All personnel aboard the Truman were accounted for except one sailor with minor injuries. He was conducting operations during the unexpectedly heavy weather. He was said to be in stable condition and expected to recover fully. However, the sailor’s injury was unrelated to the F/A-18 Super Hornet going overboard.

Public Affairs Officer for US Naval Forces Europe-Africa, Cmdr Richlyn Ivey, said no personnel was in the immediate vicinity when the Super Hornet was blown off the deck. There was also no one on board the plane. She also stated that the Navy was still reviewing its options on whether to recover the aircraft.

There was no mention of whether there will be a replacement fighter for the one that went overboard if the Super Hornet could not be recovered. Depending on the model and configuration, Super Hornets could cost around $30 million to $60 million. Still, the Sixth Fleet says the carrier and its embarked aircraft remain “full mission capable.”

The Navy is still investigating the incident, and no other details have been released. It remains unclear how the aircraft got blown overboard when fighters are usually secured on deck with chains. 

The Navy’s Aviation Mishaps

This incident with the F/A-18 Super Hornet is the most recent aviation-related disaster the Navy has encountered this summer. 

The Navy has had five military aviation mishaps within the last two months. This includes a fatal Navy F/A-18 crash in California that is still under investigation and the MV-22B Osprey crash that killed its five Marine crew.

Last month, the Navy decided to ‘pause’ flight operations to review safety protocols and to conduct training following a series of crashes involving aircraft in the Southern California branches and prevent further accidents. However, no mention of how long the ‘pause’ on flight operation would be.
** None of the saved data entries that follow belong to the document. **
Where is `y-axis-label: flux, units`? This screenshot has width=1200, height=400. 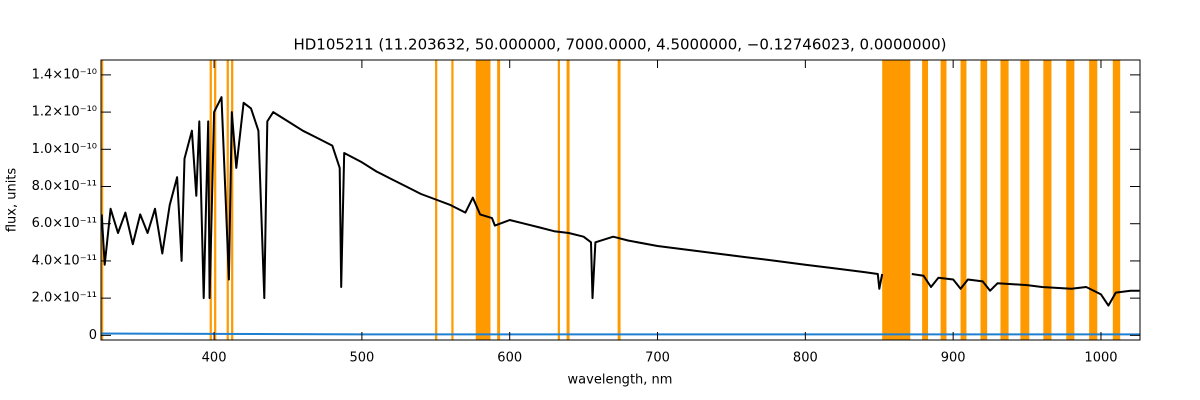 y-axis-label: flux, units is located at coordinates (12, 200).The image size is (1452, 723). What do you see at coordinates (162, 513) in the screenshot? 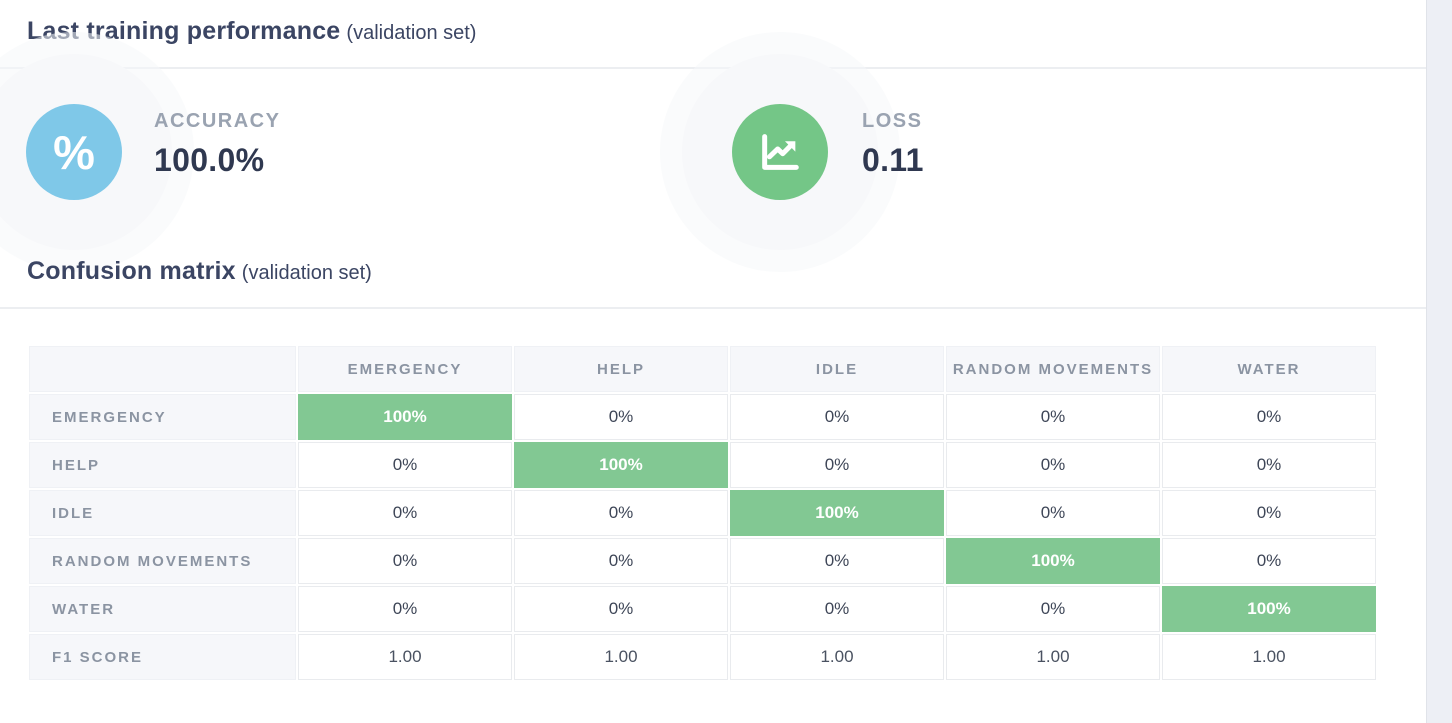
I see `row-label-idle: IDLE` at bounding box center [162, 513].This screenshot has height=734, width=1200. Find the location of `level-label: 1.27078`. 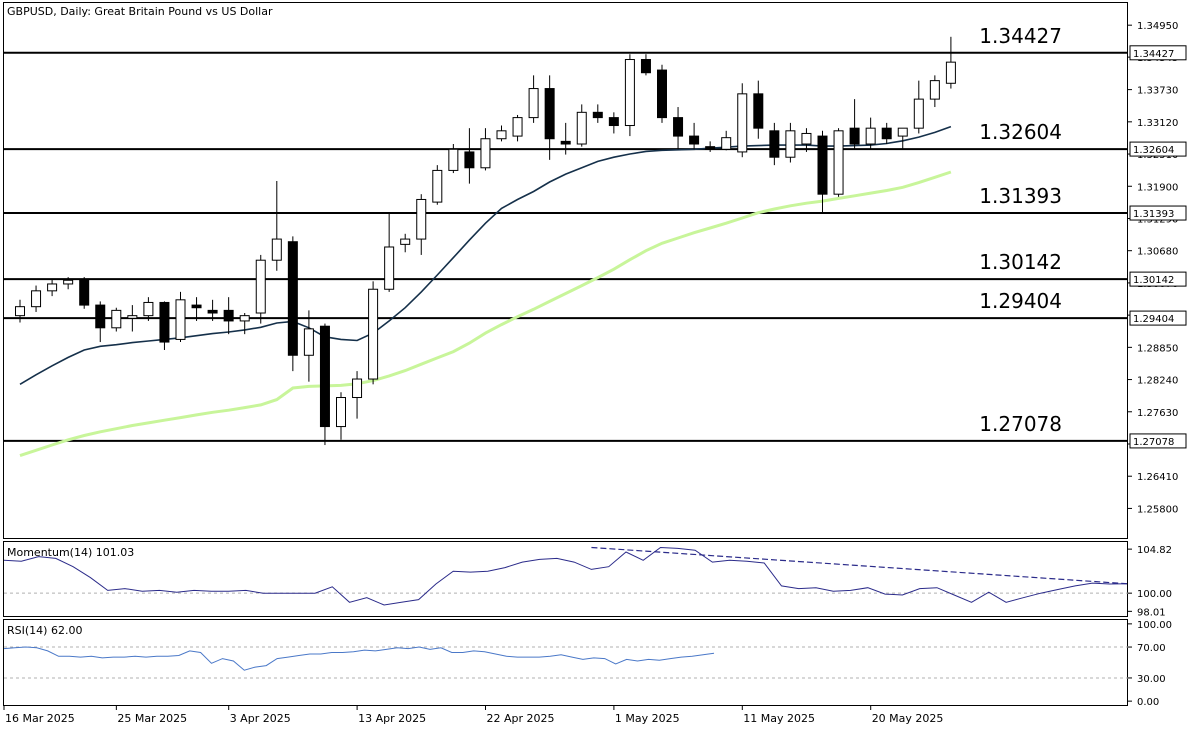

level-label: 1.27078 is located at coordinates (1020, 424).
The Navy has been facing these problems in addition to its ongoing firing of top naval commanders and officers, command breakdowns, and overall morale issues. 

Why Was USS Harry S. Truman in the Mediterranean?

The USS Truman was part of the Harry S. Truman Carrier Strike Group. It was in the Mediterranean because it was deployed from Norfolk to the Sixth Fleet Area of Responsibility in Europe last December. Rear Adm. Curt Renshaw commands the strike group. 

The flagship, USS Harry S. Truman (CVN 75), is commanded by Capt. Gavin Duff. The nine squadrons of CVW 1, to which the lost F/A-18 Super Hornet belongs, are supervised by Capt. Matthew Barr. 

Truman initially planned to move to the Middle East. However, there were orders for it to stay in the Mediterranean Sea region because of the rising tension with Russia before it launched its full-scale invasion of Ukraine on Feb. 24.

220617-N-DN159-1065 MEDITERRENEAN SEA (June 17, 2022) USNS Supply (T-AOE 6) transits alongside USS Harry S. Truman (CVN 75) during a replenishment-at-sea, June 17, 2022. The Harry S. Truman Carrier Strike Group is on a scheduled deployment in the US Naval Forces Europe area of operations, employed by the US Sixth Fleet to defend US, Allied, and Partner interests. (DVIDS/U.S. Navy photo by Mass Communication Specialist 3rd Class Crayton Agnew)

Since then, Truman has been operating in the Mediterranean, supporting NATO and enhancing air policing over Eastern Europe. It has also deployed some of its embarked aircraft to forward operating locations in the area. It has also made a couple of port calls, with the latest in Marseille, France, on June 18.

The carrier has also sailed in the Ionian and Adriatic seas. In addition, Truman’s Air Wing took part in “Neptune Strike 2022” in the Adriatic Sea. They also participated in three carrier exercises with the Italian ITS Cavour strike groups and French carrier Charles de Gaulle’s Task Force 473.

There have been reports this spring that Truman’s deployment would be extended. However, officials have not released any statement on when the carrier will return home. It is, however, expected that the carrier will remain in the Mediterranean until at least August.